**Arbeitsauftrag:** Worin besteht laut dem Text über Praxisausstattung und Laboraufwand der Grund, der einen Mehraufwand rechtfertigt?

**Vorliegender Text:**
========================================

Dem LSG kann nicht gefolgt werden, soweit es allein deshalb, weil der Beigeladene ein großes Labor mit 27 Parametern (ein Internistenlabor) betreibt, den von der Beschwerdekommission vorgenommenen Vergleich mit dem Laboraufwand der Internisten billigt. Die Ausstattung einer Praxis und der Umfang der Benutzung dieser Ausstattung stellen als solche keine einen Mehraufwand rechtfertigende Praxisbesonderheit dar. Entscheidend ist allein, welche Leistungen die zu behandelnden Krankheiten erforderlich gemacht haben. Es kommt also auf die Erkrankungen der Patienten des Arztes an. Allerdings ist einzuräumen, daß die Ausstattung einer Praxis auch bei einer wirtschaftlichen Behandlungsweise sich fallwerterhöhend auszuwirken vermag. Zum einen kann die Praxisausstattung die Zusammensetzung des Patientenguts beeinflussen, weil Kranke eher die Hilfe eines solchen Arztes in Anspruch nehmen, der die erforderlichen Untersuchungen und Behandlungen selbst durchführen kann. Zum anderen wird ein Arzt von einer Überweisung an einen anderen Arzt (zur Erbringung bestimmter Leistungen, zur Mitbehandlung oder zur Weiterbehandlung) absehen, wenn er aufgrund seiner Fähigkeiten und Praxisausstattung in der Lage ist, die erforderlichen Leistungen selbst zu erbringen. Der den Mehraufwand rechtfertigende Grund besteht aber nicht in der Praxisausstattung, sondern darin, daß die erbrachten Leistungen zur Diagnostik und Therapie notwendig waren.
Die Beschwerdekommission der Beklagten stellt zwar nicht nur auf die Laborausstattung des Beigeladenen ab, sondern nimmt auch an, daß ein entsprechendes Krankengut vorlag. Sie ist aber in der Begründung ihrer Entscheidung nicht näher auf die Zusammensetzung des Krankenguts eingegangen. Sie begnügt sich lediglich mit der Feststellung, der Beigeladene sei durch seine langjährige Tätigkeit an Kliniken und durch seine umfangreiche Praxisausstattung in der Lage, seine Patienten vielseitig zu behandeln und zu untersuchen. Damit werden nur die therapeutischen und diagnostischen Möglichkeiten des Arztes aufgezeigt. Den Feststellungen der Beschwerdekommission ist jedoch nicht zu entnehmen, welchen Anteil am Patientengut des Beigeladenen die internistischen Behandlungsfälle ausmachen. Darauf kommt es aber entscheidend an, denn nur hinsichtlich dieses Anteils ist es gerechtfertigt, den Laboraufwand des Beigeladenen mit dem Fachgruppendurchschnitt der Internisten zu vergleichen.

========================================

**Bereitgestellte Datensätze:**
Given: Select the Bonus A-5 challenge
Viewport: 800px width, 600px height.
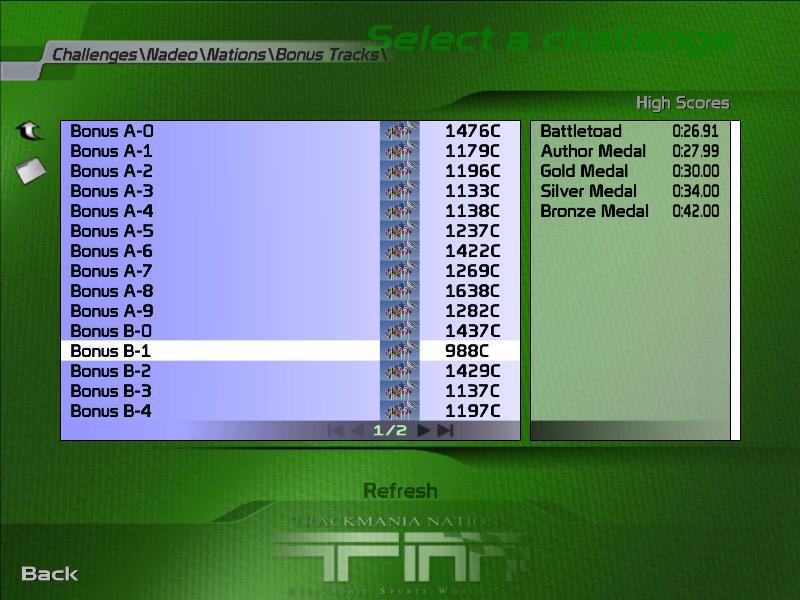Looking at the screenshot, I should pyautogui.click(x=112, y=231).
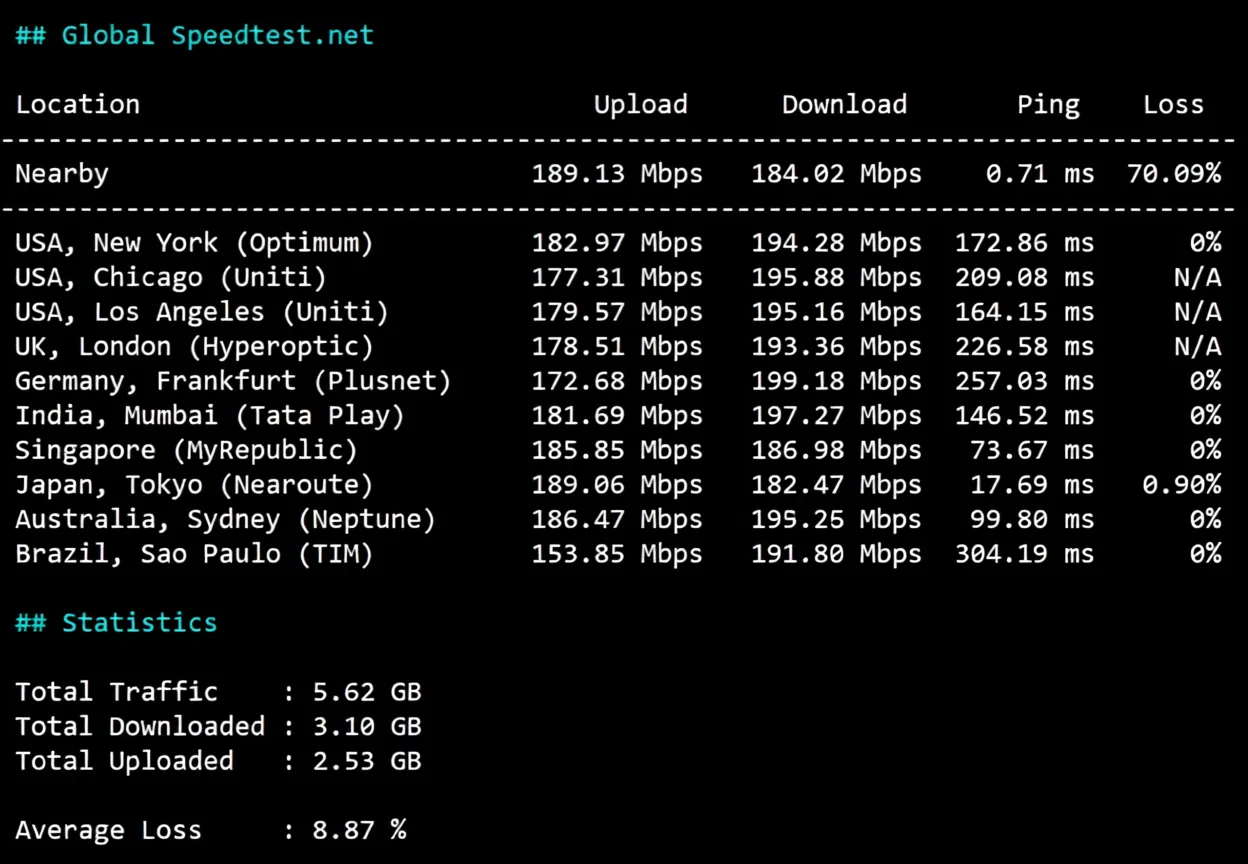Click the Singapore (MyRepublic) entry
Screen dimensions: 1248x864
(x=186, y=451)
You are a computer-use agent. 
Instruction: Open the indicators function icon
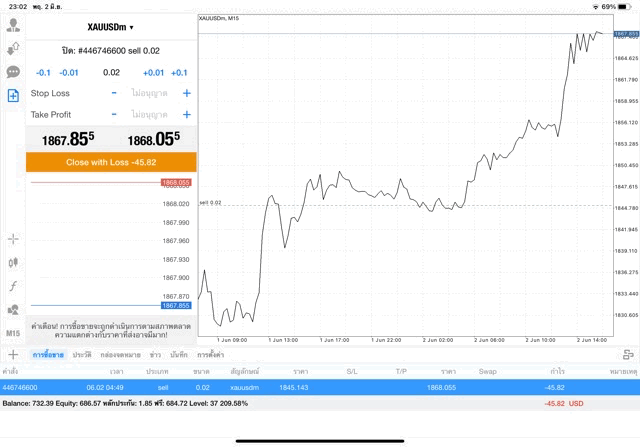[x=13, y=286]
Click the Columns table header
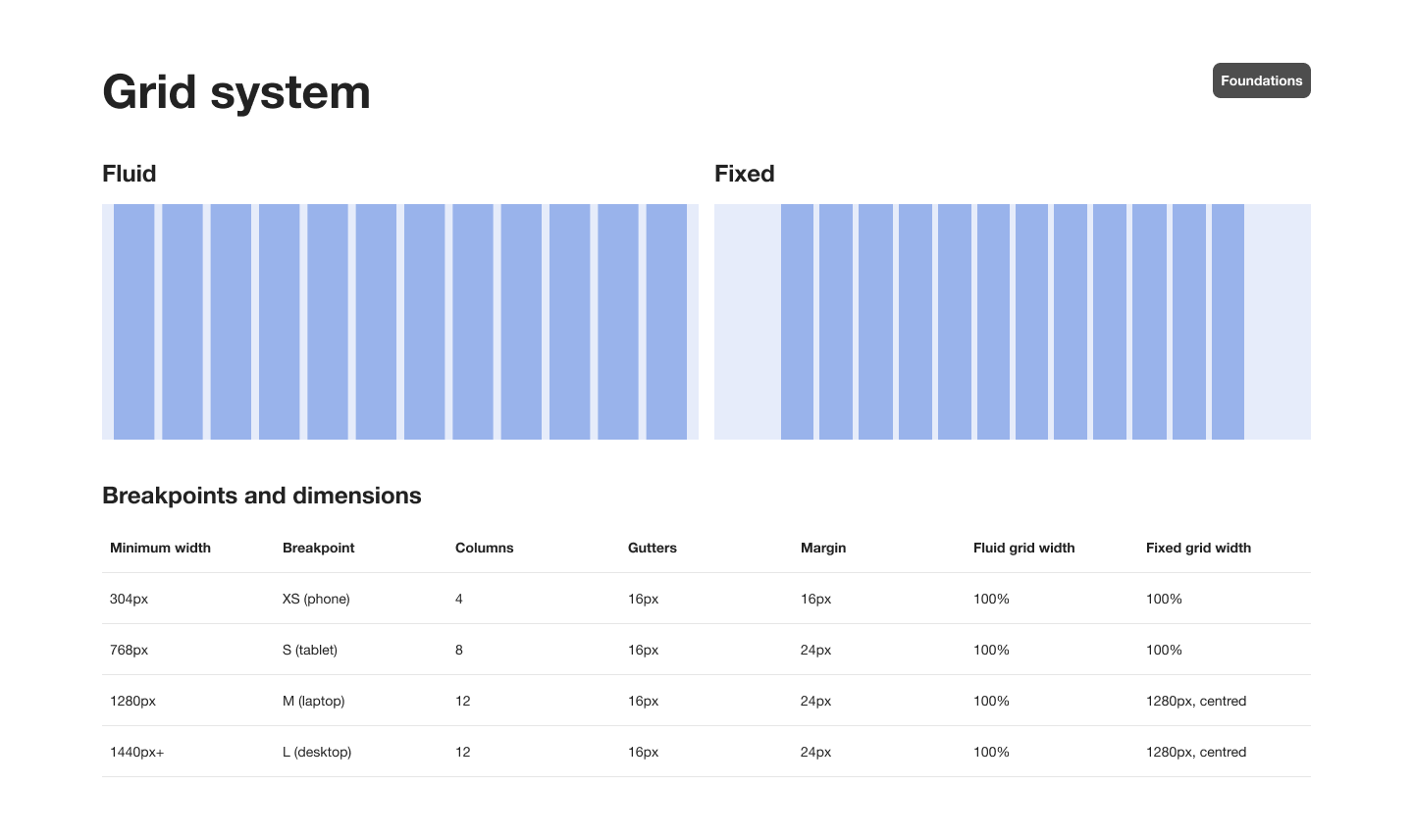 pos(485,548)
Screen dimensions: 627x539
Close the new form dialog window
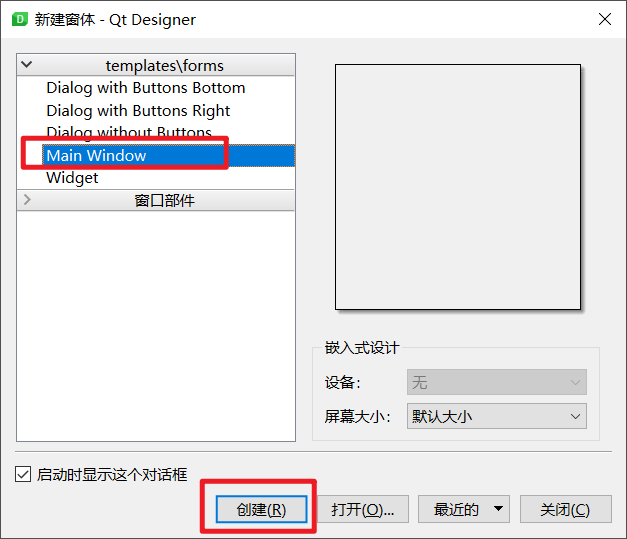tap(605, 19)
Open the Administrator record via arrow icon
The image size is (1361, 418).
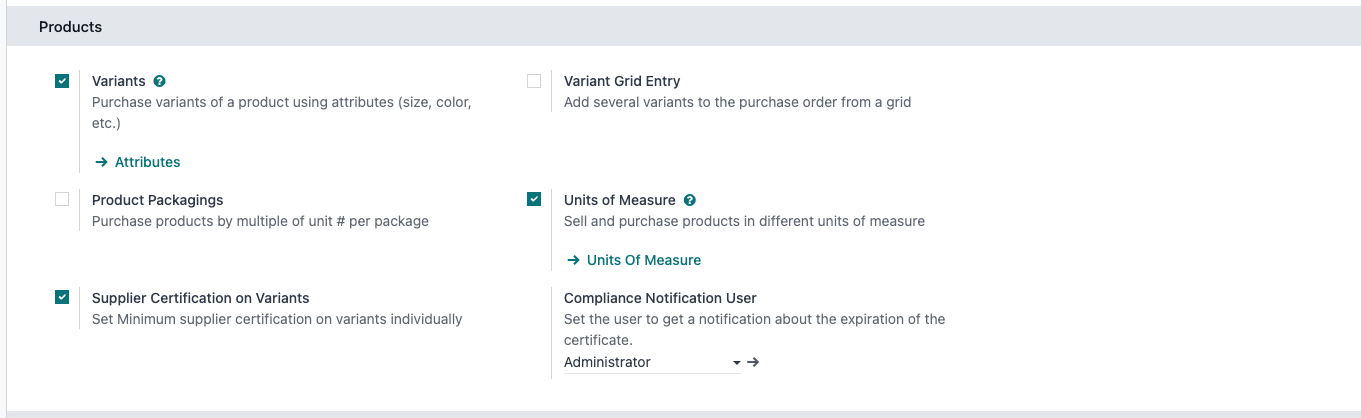[x=753, y=362]
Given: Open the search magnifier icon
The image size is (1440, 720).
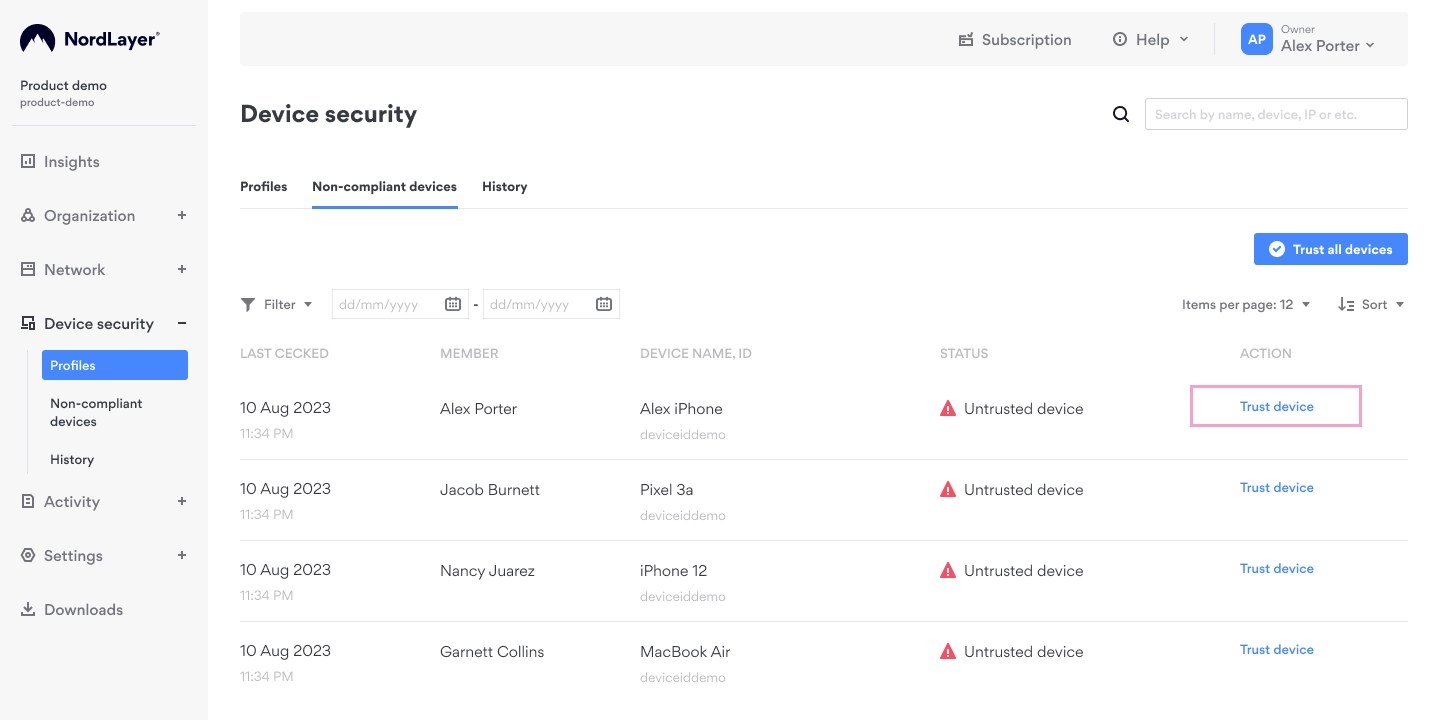Looking at the screenshot, I should click(1120, 114).
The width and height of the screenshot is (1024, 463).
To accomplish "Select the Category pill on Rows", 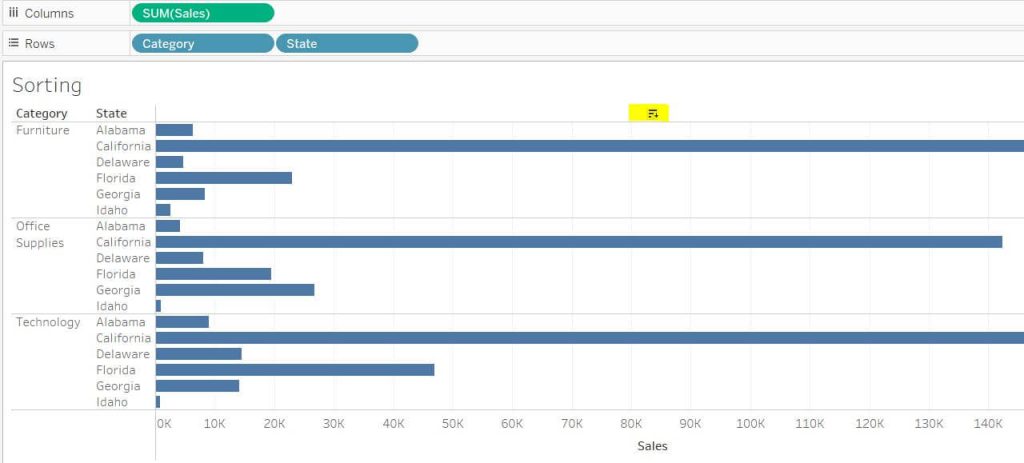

========================================

**Ihre Lösung:** Der Mehraufwand ist dadurch gerechtfertigt, dass die erbrachten Leistungen zur Diagnostik und Therapie notwendig waren, nicht durch die Praxisausstattung.